The work of leading Mexican monumentalism has gone through a number of periods, sometimes refuting one another. If in the ’20s artists had a lot in common, then starting from the ’30s their views on the monumental painting are increasingly divergent. Siqueiros, who first agreed with Rivera in the need to study the ancient past of the Indians living in Mexico, their art, and folklore has become an active opponent of the use of folk motifs and ancient Indian symbols in the art. Siqueiros, whose side Orozco often took, accused River of narrowly nationalist folklore tastes of foreign tourists. Responding to Rivera’s accusation of cosmopolitanism and rejection of national style, Siqueiros said: “Yes, art is national, but art is national, linked to the powerful cultural traditions of the nation, but not art for sensitive tourists, not speculative art for snobby formalists, the so-called “Mexicans”.

The most consistent was the work of Diego Rivera. This was due to the character of the master, able in the name of painting to sacrifice even his ideas and friendship with people close to him, and the fact that, as already mentioned, Rivera, not being an eyewitness and participant in the revolutionary events of 1910-1917, less experienced the unfulfilled expectations. In contrast to Sekeiros – a fiery active fighter – Rivera entirely decided to devote himself to painting, believing that it is necessary to fight in the hands of the artists, in the hands of weapons – brush and paint. He was the most harmonious painter, whose frescoes until the last year of the artist’s life have always differed balance.
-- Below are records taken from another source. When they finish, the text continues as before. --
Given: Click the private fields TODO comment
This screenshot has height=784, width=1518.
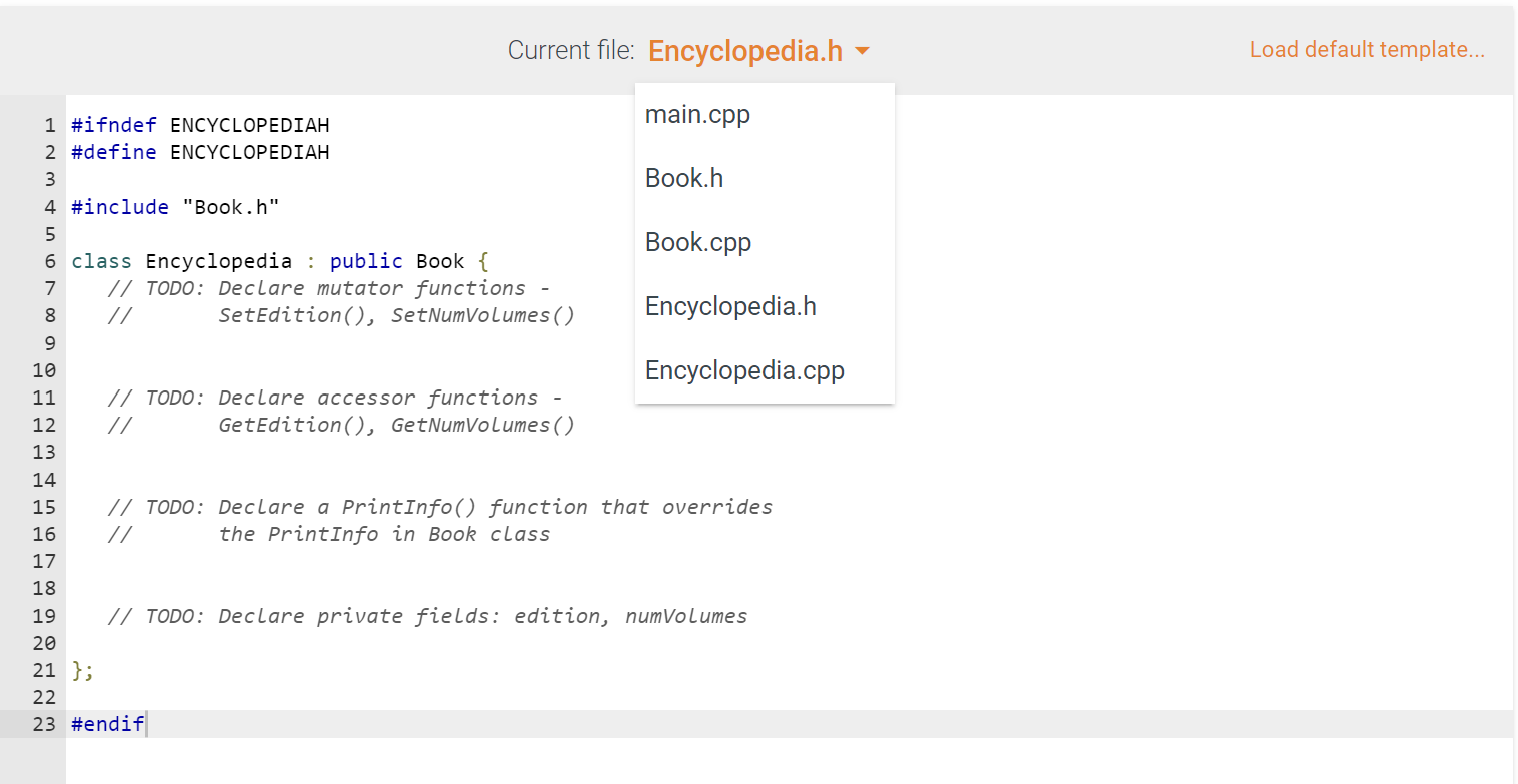Looking at the screenshot, I should (x=426, y=616).
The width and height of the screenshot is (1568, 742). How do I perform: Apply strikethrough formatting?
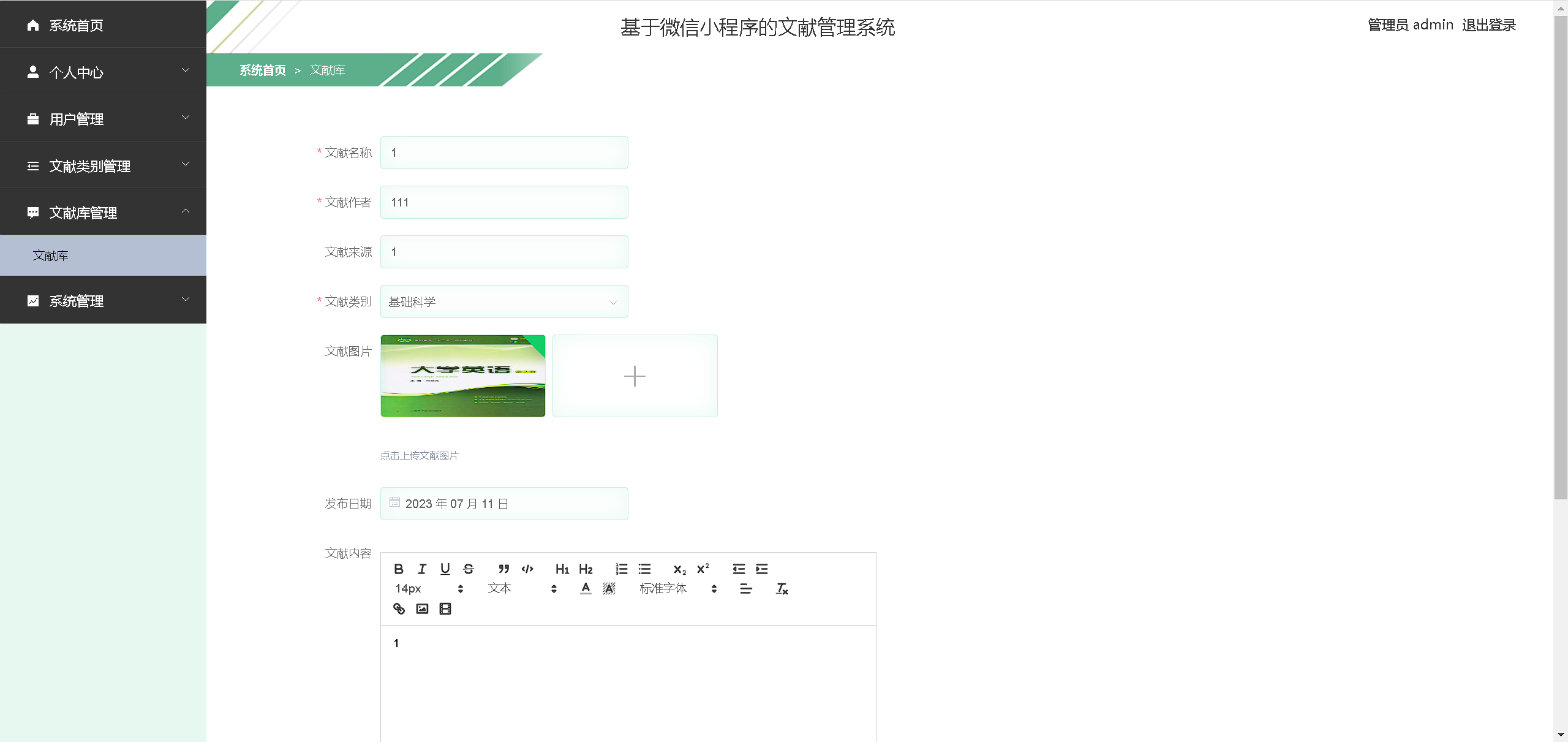click(469, 569)

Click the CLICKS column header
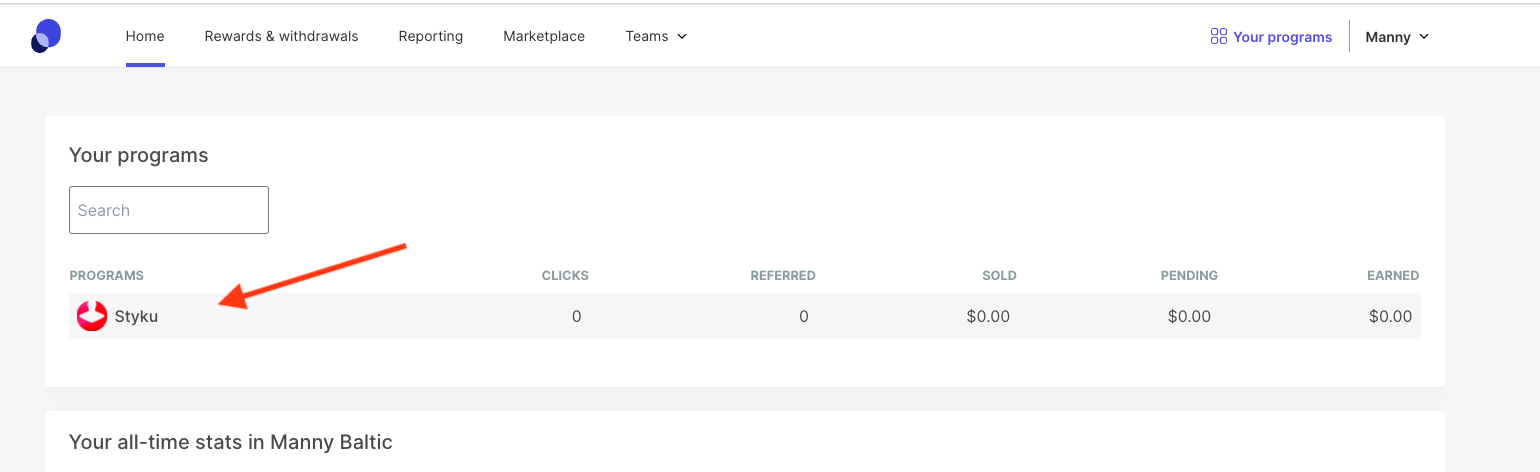565,275
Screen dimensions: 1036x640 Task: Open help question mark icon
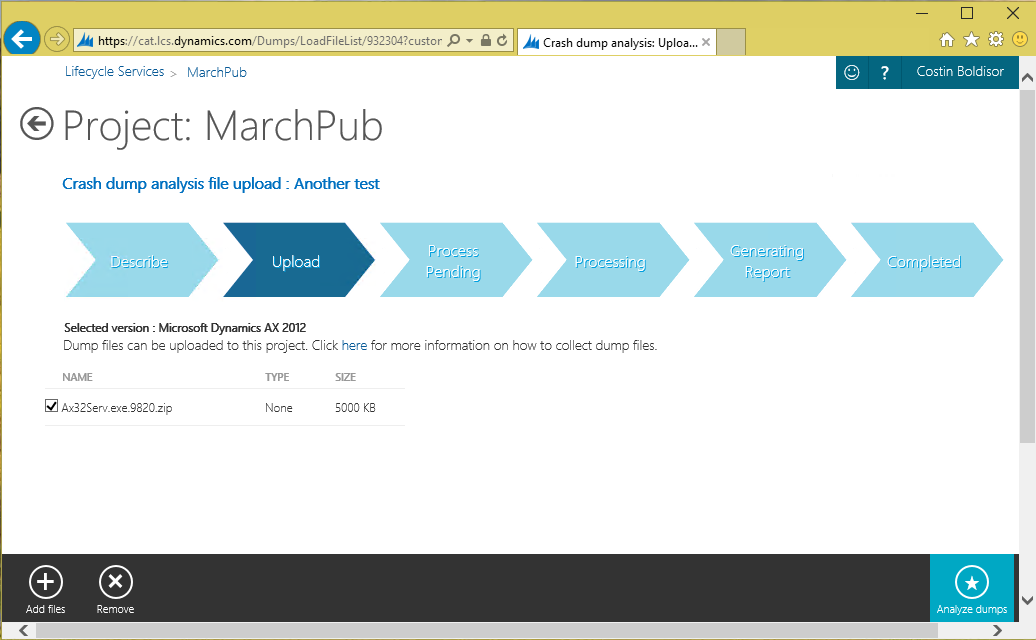point(884,72)
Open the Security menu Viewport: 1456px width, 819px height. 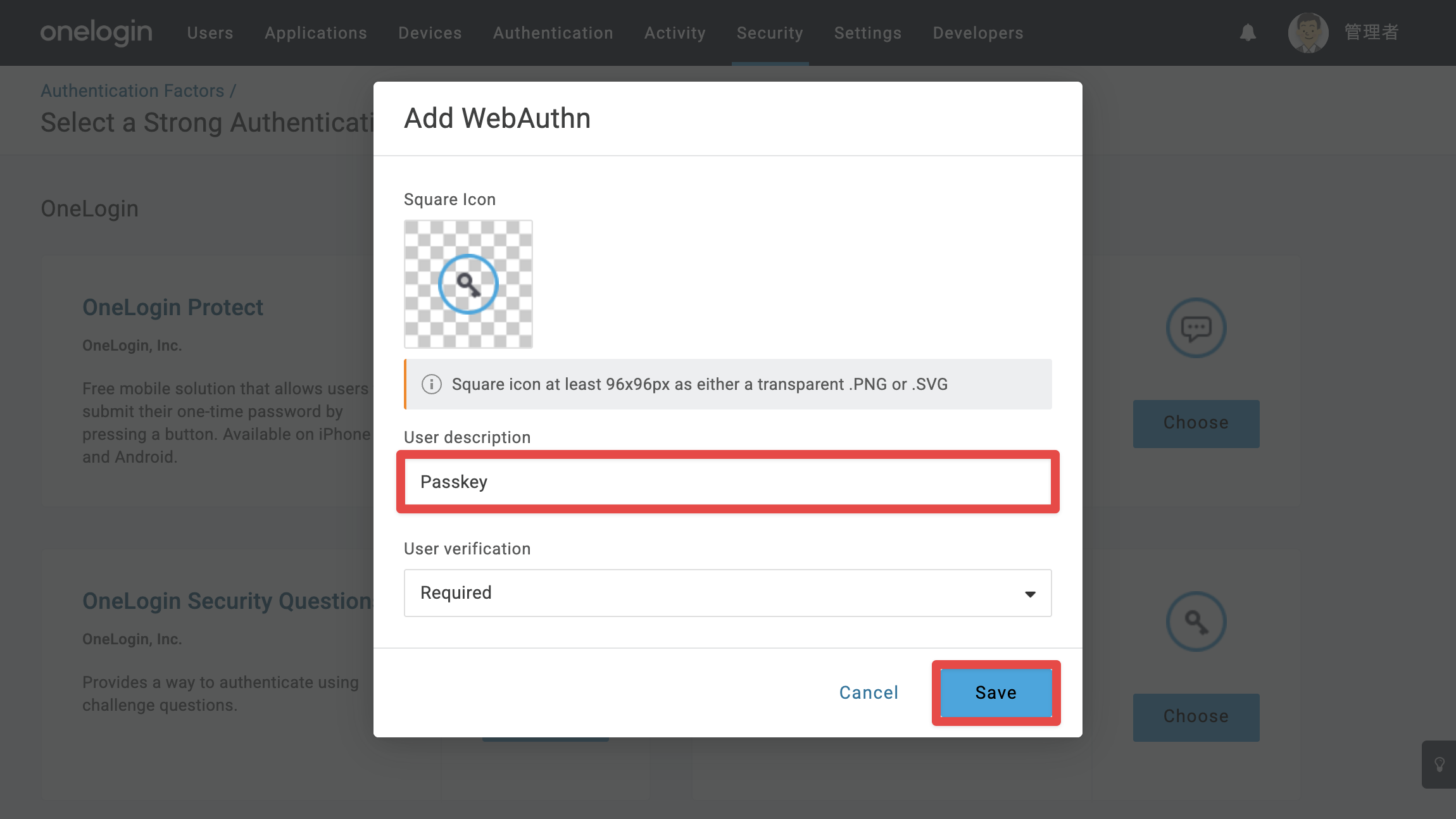coord(770,33)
The miracle saved the frescoes of Rivera in the Preparatoria when in the summer of 1924 there were aggressive young men from the reactionary students and destroyed the paintings of Orozco and Siqueiros. This barbaric act had different effects on Orozco and Siqueiros. The first, though he found the courage to return to the Preparatoria in 1926 and create frescoes in the third floor of the Great Courtyard Gallery, so painfully survived this incident that it had a significant impact on all his subsequent work, in which every year there was more bitterness and pessimism. For Siqueiros, the destruction of the frescoes was a signal for decisive action – he is entirely devoted to political activity. The former organ of the syndicate, the newspaper El machete, becomes the organ of the Mexican Communist Party, while Siqueiros and Guerrero become its permanent publishers. From that moment on, completely different traits are outlined in Siqueiros’ work: his aim is to create art that is universal and universal.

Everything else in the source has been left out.